■ **THE DATA**:
+ + +

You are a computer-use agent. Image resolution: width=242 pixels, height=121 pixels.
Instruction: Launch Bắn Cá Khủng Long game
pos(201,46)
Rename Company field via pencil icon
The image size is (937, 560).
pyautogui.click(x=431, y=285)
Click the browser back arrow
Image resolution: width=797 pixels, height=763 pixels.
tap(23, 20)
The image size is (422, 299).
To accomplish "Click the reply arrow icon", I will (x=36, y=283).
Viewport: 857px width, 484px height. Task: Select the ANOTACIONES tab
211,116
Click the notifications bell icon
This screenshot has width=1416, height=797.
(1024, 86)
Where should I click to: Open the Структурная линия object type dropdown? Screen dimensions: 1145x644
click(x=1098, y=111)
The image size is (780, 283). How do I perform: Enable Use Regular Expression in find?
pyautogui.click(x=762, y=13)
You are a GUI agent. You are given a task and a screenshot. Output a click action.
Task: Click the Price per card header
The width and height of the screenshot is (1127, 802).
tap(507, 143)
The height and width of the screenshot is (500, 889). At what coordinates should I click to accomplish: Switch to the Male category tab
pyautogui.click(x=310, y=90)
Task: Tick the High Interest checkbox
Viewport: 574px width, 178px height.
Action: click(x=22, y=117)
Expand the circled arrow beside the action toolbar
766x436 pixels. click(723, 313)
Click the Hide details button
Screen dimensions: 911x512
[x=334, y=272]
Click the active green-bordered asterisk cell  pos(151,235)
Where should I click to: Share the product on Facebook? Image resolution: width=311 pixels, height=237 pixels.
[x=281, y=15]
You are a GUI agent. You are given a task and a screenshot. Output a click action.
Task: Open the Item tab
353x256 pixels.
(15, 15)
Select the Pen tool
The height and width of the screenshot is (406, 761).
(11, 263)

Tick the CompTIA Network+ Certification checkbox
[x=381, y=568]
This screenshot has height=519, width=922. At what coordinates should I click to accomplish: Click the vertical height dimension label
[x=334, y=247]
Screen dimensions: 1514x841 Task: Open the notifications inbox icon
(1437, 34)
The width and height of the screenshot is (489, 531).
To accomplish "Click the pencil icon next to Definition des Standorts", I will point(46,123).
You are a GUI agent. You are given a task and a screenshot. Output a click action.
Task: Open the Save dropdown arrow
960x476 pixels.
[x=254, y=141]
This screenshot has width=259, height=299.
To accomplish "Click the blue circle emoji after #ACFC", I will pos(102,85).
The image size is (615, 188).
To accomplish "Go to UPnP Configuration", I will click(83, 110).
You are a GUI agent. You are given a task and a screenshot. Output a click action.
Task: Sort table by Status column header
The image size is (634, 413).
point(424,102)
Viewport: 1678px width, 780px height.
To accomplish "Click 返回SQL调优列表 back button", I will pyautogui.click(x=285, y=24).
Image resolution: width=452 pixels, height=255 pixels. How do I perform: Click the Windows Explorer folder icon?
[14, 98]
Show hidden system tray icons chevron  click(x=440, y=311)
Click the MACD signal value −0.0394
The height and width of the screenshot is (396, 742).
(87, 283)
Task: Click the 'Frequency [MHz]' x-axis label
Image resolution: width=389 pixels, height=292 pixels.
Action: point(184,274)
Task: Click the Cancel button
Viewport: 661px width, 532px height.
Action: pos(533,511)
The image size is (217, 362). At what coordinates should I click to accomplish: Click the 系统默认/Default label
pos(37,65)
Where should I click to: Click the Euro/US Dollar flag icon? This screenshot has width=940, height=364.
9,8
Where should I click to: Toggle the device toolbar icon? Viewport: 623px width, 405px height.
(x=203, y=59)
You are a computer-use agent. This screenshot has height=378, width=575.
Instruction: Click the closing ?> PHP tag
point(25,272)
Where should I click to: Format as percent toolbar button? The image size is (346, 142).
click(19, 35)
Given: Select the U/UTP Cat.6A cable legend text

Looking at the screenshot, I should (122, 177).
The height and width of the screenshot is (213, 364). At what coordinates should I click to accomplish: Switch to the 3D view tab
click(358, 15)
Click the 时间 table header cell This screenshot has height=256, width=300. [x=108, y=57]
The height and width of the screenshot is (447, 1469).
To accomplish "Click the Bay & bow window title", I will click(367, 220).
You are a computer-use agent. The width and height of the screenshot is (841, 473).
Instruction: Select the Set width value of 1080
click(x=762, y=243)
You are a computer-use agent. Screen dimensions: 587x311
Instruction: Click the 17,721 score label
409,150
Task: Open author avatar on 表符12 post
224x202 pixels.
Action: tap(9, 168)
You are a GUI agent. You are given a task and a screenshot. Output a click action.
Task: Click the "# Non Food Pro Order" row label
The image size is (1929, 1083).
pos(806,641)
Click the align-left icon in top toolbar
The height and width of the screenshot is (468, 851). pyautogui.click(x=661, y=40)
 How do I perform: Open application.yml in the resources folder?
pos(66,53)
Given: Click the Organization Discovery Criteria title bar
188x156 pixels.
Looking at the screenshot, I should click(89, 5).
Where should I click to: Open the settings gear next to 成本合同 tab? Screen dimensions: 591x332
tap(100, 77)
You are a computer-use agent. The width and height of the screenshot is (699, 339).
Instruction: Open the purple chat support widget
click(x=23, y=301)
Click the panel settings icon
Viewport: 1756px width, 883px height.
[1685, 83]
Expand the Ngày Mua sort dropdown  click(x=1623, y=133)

+ + +

■ **EXERCISE DESCRIPTION**: Could you print every record above exactly as it appears?

■ **RESPONSE**:
You are a computer-use agent. Image resolution: width=242 pixels, height=121 pixels.
Instruction: Launch Bắn Cá Khủng Long game
pos(201,46)
Rename Company field via pencil icon
The image size is (937, 560).
pyautogui.click(x=431, y=285)
Click the browser back arrow
Image resolution: width=797 pixels, height=763 pixels.
tap(23, 20)
The image size is (422, 299).
To accomplish "Click the reply arrow icon", I will (x=36, y=283).
Viewport: 857px width, 484px height. Task: Select the ANOTACIONES tab
211,116
Click the notifications bell icon
This screenshot has width=1416, height=797.
(1024, 86)
Where should I click to: Open the Структурная линия object type dropdown? Screen dimensions: 1145x644
click(x=1098, y=111)
The image size is (780, 283). How do I perform: Enable Use Regular Expression in find?
pyautogui.click(x=762, y=13)
You are a GUI agent. You are given a task and a screenshot. Output a click action.
Task: Click the Price per card header
The width and height of the screenshot is (1127, 802).
tap(507, 143)
The height and width of the screenshot is (500, 889). At what coordinates should I click to accomplish: Switch to the Male category tab
pyautogui.click(x=310, y=90)
Task: Tick the High Interest checkbox
Viewport: 574px width, 178px height.
Action: click(x=22, y=117)
Expand the circled arrow beside the action toolbar
766x436 pixels. click(723, 313)
Click the Hide details button
Screen dimensions: 911x512
[x=334, y=272]
Click the active green-bordered asterisk cell  pos(151,235)
Where should I click to: Share the product on Facebook? Image resolution: width=311 pixels, height=237 pixels.
[x=281, y=15]
You are a GUI agent. You are given a task and a screenshot. Output a click action.
Task: Open the Item tab
353x256 pixels.
(15, 15)
Select the Pen tool
The height and width of the screenshot is (406, 761).
(11, 263)

Tick the CompTIA Network+ Certification checkbox
[x=381, y=568]
This screenshot has height=519, width=922. At what coordinates should I click to accomplish: Click the vertical height dimension label
[x=334, y=247]
Screen dimensions: 1514x841 Task: Open the notifications inbox icon
(1437, 34)
The width and height of the screenshot is (489, 531).
To accomplish "Click the pencil icon next to Definition des Standorts", I will point(46,123).
You are a GUI agent. You are given a task and a screenshot. Output a click action.
Task: Open the Save dropdown arrow
960x476 pixels.
[x=254, y=141]
This screenshot has width=259, height=299.
To accomplish "Click the blue circle emoji after #ACFC", I will pos(102,85).
The image size is (615, 188).
To accomplish "Go to UPnP Configuration", I will click(83, 110).
You are a GUI agent. You are given a task and a screenshot. Output a click action.
Task: Sort table by Status column header
The image size is (634, 413).
point(424,102)
Viewport: 1678px width, 780px height.
To accomplish "Click 返回SQL调优列表 back button", I will pyautogui.click(x=285, y=24).
Image resolution: width=452 pixels, height=255 pixels. How do I perform: Click the Windows Explorer folder icon?
[14, 98]
Show hidden system tray icons chevron  click(x=440, y=311)
Click the MACD signal value −0.0394
The height and width of the screenshot is (396, 742).
(87, 283)
Task: Click the 'Frequency [MHz]' x-axis label
Image resolution: width=389 pixels, height=292 pixels.
Action: point(184,274)
Task: Click the Cancel button
Viewport: 661px width, 532px height.
Action: pos(533,511)
The image size is (217, 362). At what coordinates should I click to accomplish: Click the 系统默认/Default label
pos(37,65)
Where should I click to: Click the Euro/US Dollar flag icon? This screenshot has width=940, height=364.
9,8
Where should I click to: Toggle the device toolbar icon? Viewport: 623px width, 405px height.
(x=203, y=59)
You are a computer-use agent. This screenshot has height=378, width=575.
Instruction: Click the closing ?> PHP tag
point(25,272)
Where should I click to: Format as percent toolbar button? The image size is (346, 142).
click(19, 35)
Given: Select the U/UTP Cat.6A cable legend text

Looking at the screenshot, I should (122, 177).
The height and width of the screenshot is (213, 364). At what coordinates should I click to accomplish: Switch to the 3D view tab
click(358, 15)
Click the 时间 table header cell This screenshot has height=256, width=300. [x=108, y=57]
The height and width of the screenshot is (447, 1469).
To accomplish "Click the Bay & bow window title", I will click(367, 220).
You are a computer-use agent. The width and height of the screenshot is (841, 473).
Instruction: Select the Set width value of 1080
click(x=762, y=243)
You are a computer-use agent. Screen dimensions: 587x311
Instruction: Click the 17,721 score label
409,150
Task: Open author avatar on 表符12 post
224x202 pixels.
Action: tap(9, 168)
You are a GUI agent. You are given a task and a screenshot. Output a click action.
Task: Click the "# Non Food Pro Order" row label
The image size is (1929, 1083).
pos(806,641)
Click the align-left icon in top toolbar
The height and width of the screenshot is (468, 851). pyautogui.click(x=661, y=40)
 How do I perform: Open application.yml in the resources folder?
pos(66,53)
Given: Click the Organization Discovery Criteria title bar
188x156 pixels.
Looking at the screenshot, I should click(89, 5).
Where should I click to: Open the settings gear next to 成本合同 tab? Screen dimensions: 591x332
tap(100, 77)
You are a computer-use agent. The width and height of the screenshot is (699, 339).
Instruction: Open the purple chat support widget
click(x=23, y=301)
Click the panel settings icon
Viewport: 1756px width, 883px height.
[1685, 83]
Expand the Ngày Mua sort dropdown  click(x=1623, y=133)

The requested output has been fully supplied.